■ WHAT IS REQUIRED
The line with "Viewport: 537px width, 403px height. 218,128", the line with "Viewport: 537px width, 403px height. 255,321", and all lines between them in the material below: return these exactly, and no others.

/---

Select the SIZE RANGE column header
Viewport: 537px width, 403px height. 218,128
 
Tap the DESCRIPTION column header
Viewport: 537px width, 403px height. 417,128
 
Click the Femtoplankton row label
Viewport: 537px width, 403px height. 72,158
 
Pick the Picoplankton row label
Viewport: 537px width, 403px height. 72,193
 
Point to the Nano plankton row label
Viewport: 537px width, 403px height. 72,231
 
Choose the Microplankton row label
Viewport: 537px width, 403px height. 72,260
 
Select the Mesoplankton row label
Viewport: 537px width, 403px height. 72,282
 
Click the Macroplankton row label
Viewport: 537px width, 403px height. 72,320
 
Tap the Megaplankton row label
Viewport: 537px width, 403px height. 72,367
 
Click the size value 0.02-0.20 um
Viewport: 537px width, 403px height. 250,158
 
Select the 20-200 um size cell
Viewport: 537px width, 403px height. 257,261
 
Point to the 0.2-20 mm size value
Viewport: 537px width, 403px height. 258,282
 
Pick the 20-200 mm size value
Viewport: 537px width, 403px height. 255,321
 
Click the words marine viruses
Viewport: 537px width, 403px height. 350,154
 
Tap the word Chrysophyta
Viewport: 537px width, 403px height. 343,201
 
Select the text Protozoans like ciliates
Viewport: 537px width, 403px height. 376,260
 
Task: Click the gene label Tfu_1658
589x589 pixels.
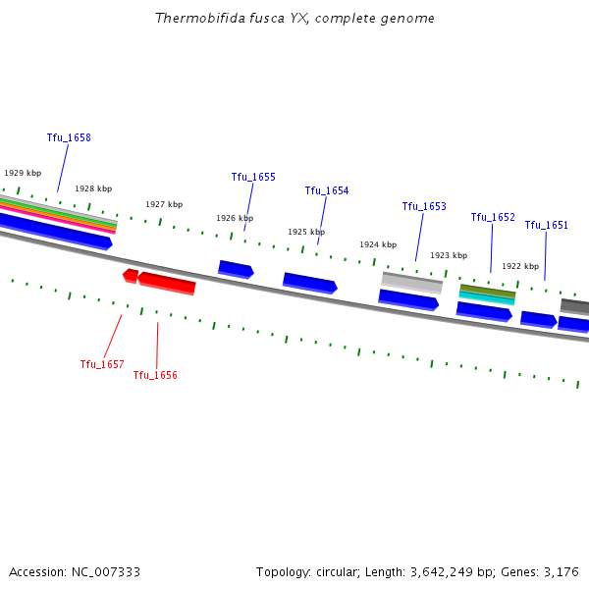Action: (69, 138)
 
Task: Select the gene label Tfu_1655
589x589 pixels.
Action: (253, 178)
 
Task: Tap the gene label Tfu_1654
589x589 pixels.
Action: (327, 191)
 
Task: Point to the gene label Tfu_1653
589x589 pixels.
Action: (424, 207)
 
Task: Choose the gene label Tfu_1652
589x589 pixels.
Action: (493, 218)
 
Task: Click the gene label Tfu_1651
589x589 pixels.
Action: (547, 226)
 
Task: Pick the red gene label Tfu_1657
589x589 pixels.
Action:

\---

■ REPLY
Viewport: 537px width, 403px height. 218,128
 
Tap the DESCRIPTION column header
Viewport: 537px width, 403px height. 417,128
 
Click the Femtoplankton row label
Viewport: 537px width, 403px height. 72,158
 
Pick the Picoplankton row label
Viewport: 537px width, 403px height. 72,193
 
Point to the Nano plankton row label
Viewport: 537px width, 403px height. 72,231
 
Choose the Microplankton row label
Viewport: 537px width, 403px height. 72,260
 
Select the Mesoplankton row label
Viewport: 537px width, 403px height. 72,282
 
Click the Macroplankton row label
Viewport: 537px width, 403px height. 72,320
 
Tap the Megaplankton row label
Viewport: 537px width, 403px height. 72,367
 
Click the size value 0.02-0.20 um
Viewport: 537px width, 403px height. 250,158
 
Select the 20-200 um size cell
Viewport: 537px width, 403px height. 257,261
 
Point to the 0.2-20 mm size value
Viewport: 537px width, 403px height. 258,282
 
Pick the 20-200 mm size value
Viewport: 537px width, 403px height. 255,321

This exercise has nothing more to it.